**What the exercise asks:**
Reproduce every line of the listing below verbatim, omitting the pictures.

**Data for the task:**
□ □ □ □ □
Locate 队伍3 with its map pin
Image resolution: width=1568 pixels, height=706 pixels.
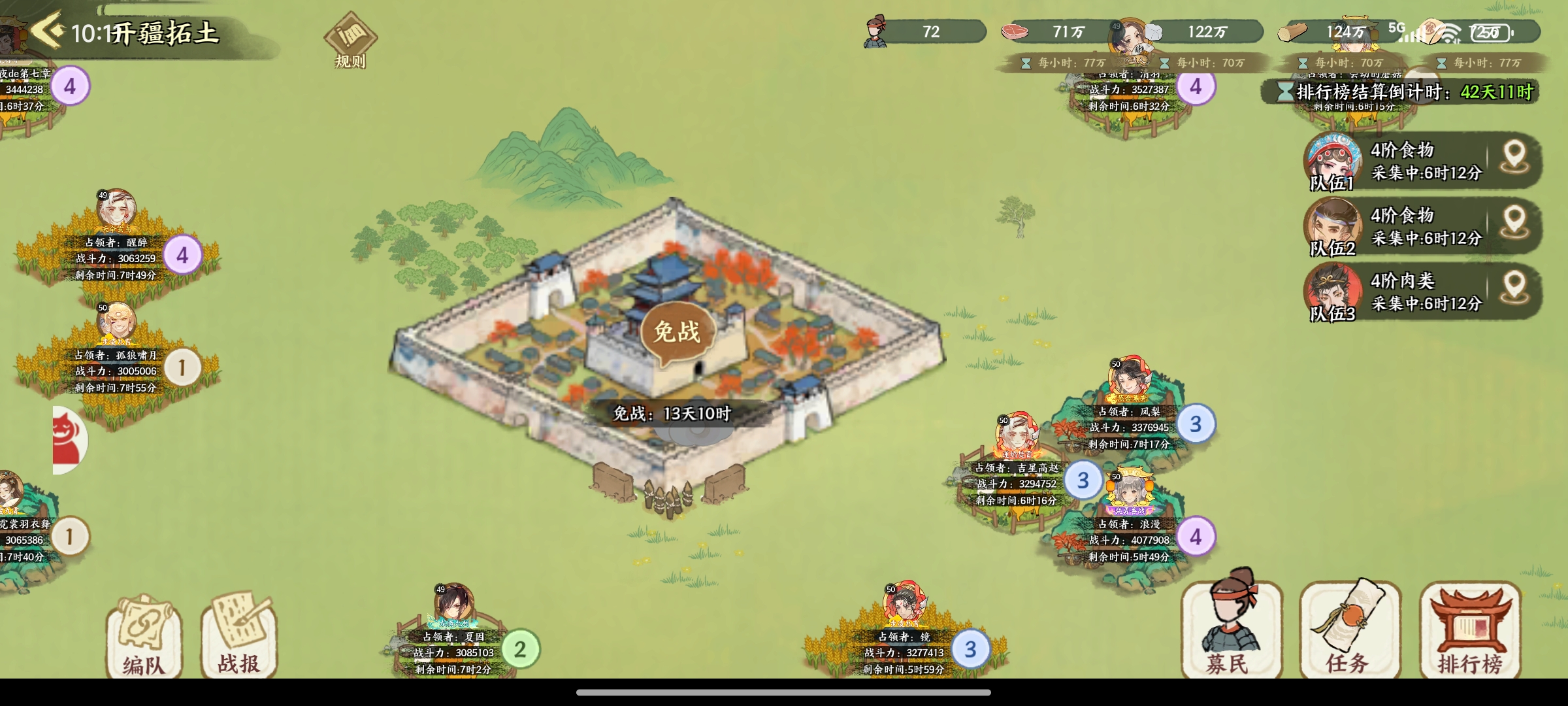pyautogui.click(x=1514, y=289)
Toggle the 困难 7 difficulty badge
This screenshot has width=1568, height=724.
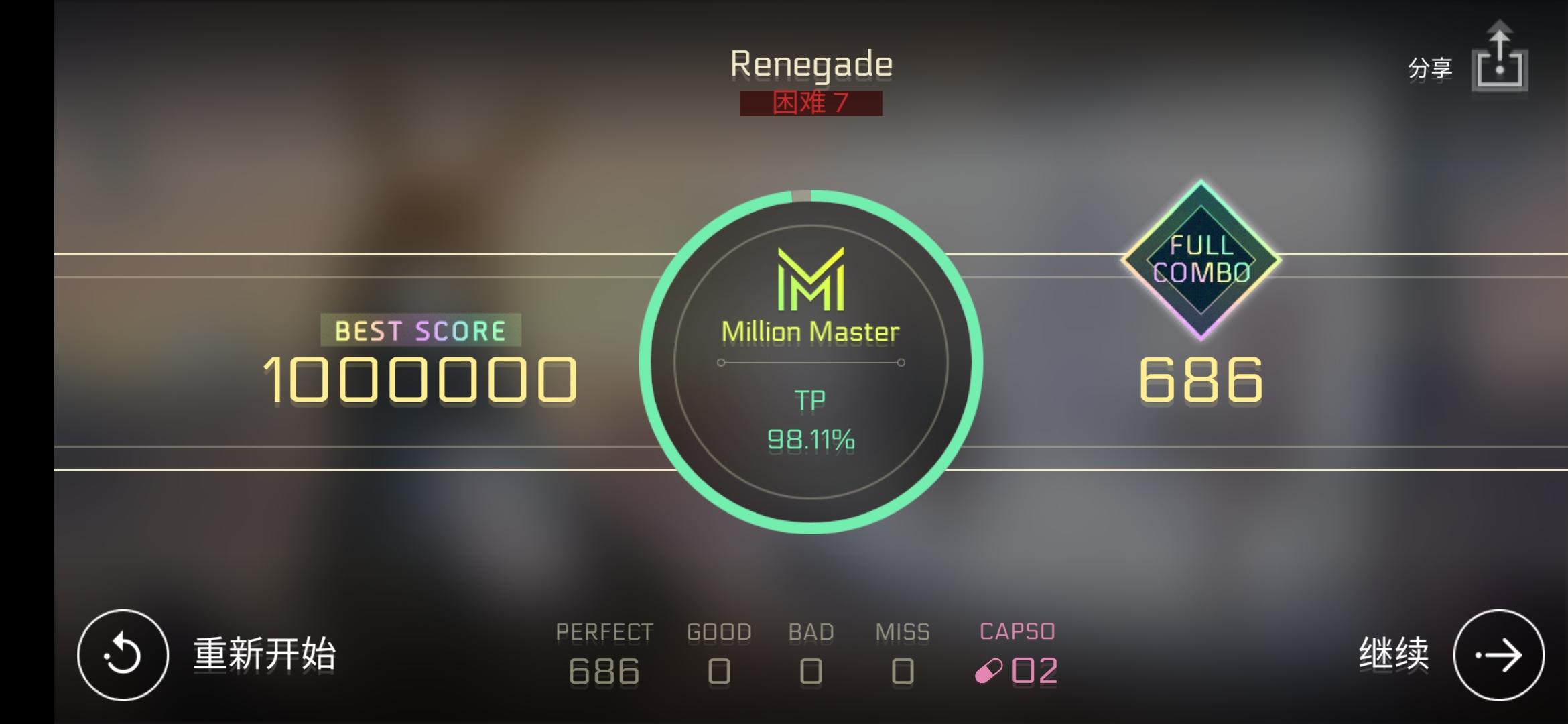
□ □ □ □ □
**Complete output:**
Locate 队伍3 with its map pin
Image resolution: width=1568 pixels, height=706 pixels.
pyautogui.click(x=1514, y=289)
Toggle the 困难 7 difficulty badge
This screenshot has width=1568, height=724.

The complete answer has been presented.